La biodiversidad agrícola es una arma efectiva contra las plagas

Una de las críticas generales a la producción de alimentos transgénicos y a la industria agrícola convencional, es que se trata de sistemas basados en monocultivos que anulan la importancia de diversidad genética, una estrategia evolutiva desarrollada a lo largo de millones de años de adaptaciones a las condiciones fluctuantes del ambiente.

Ahora, investigadores del grupo de Ecofisiología y Biotecnología de la Universitat Jaume I (UJI) en Castellón, España, participaron en un estudio que revela cómo la biodiversidad agrícola es una herramienta efectiva para combatir plagas y los efectos que el cambio climático tiene en los cultivos.

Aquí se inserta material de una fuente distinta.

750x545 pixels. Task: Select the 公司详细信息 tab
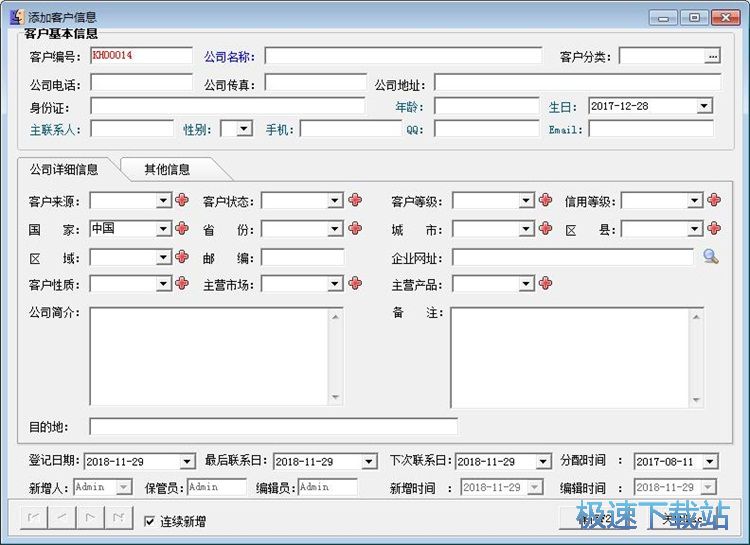(64, 169)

Los resultados del trabajo, ahora publicado en Frontiers in Plant Science, muestran que la preservación de las variedades tradicionales mejora los efectos del déficit hídrico y los daños causados ​​por los ácaros rojos.

En el estudio se ha estudiado la influencia del déficit hídrico en las capacidades invasivas y dañinas de los ácaros rojos en las variedades autóctonas de plantas de tomate de las Islas Baleares. Este trabajo incluye “un análisis de los factores fisiológicos de la planta que afectan la interacción planta-ácaro, y hemos observado específicamente que la acumulación de azúcares y aminoácidos que resulta de la falta de agua tiene un efecto positivo en el crecimiento y desarrollo de la araña roja “, dice Miguel González Guzmán uno de los investigadores involucrados en el proyecto junto con los profesores Vicent Arbona y Aurelio Gómez Cadenas.

Crédito: Asociación RUVID

Además, este efecto positivo, según Gómez Cadenas “se combina con la alteración de los niveles de hormona del ácido abscísico, que crean la respuesta a la sequía, así como una disminución en la actividad de ciertos inhibidores de la proteasa, proteínas de defensa involucradas en la protección de la planta de tomate contra el ataque de la araña roja”.

Los resultados obtenidos en este estudio también respaldan “el uso de variedades tradicionales de tomate que están bien adaptadas a las condiciones del Mediterráneo como una fuente de variabilidad para producir genotipos con mayor tolerancia a la sequía y los ataques de plagas”, agrega González.

En los últimos años, los investigadores de la UJI han sido testigos de un cambio significativo en las condiciones climáticas causadas por el calentamiento global que, además de tener un efecto notable en la producción y la calidad agrícolas, también influye en los parámetros de crecimiento de diversas plagas agrícolas como, por ejemplo, la araña roja (Tetranychus urticae).

“Esta especie tiene una naturaleza cosmopolita y también puede infestar a casi cualquier cultivo, incluidos vegetales, como los tomates, o frutas, como las cítricas. Se alimenta del contenido celular de las verduras y el daño que inflige a los cultivos es notable ya que afecta su crecimiento y capacidad reproductiva, además de reducir la viabilidad económica de los frutos”, explica Arbona.

Por otro lado, el efecto dañino de la araña roja se ve agravado por las condiciones climáticas adversas como la sequía y, dado que en las condiciones de campo estas suelen ocurrir conjuntamente, se hace necesario estudiar simultáneamente el efecto de las arañas rojas en los cultivos durante las sequías para luchar contra la reducción de la producción y la calidad de nuestros cultivos debido a las condiciones climáticas adversas causadas por el cambio climático.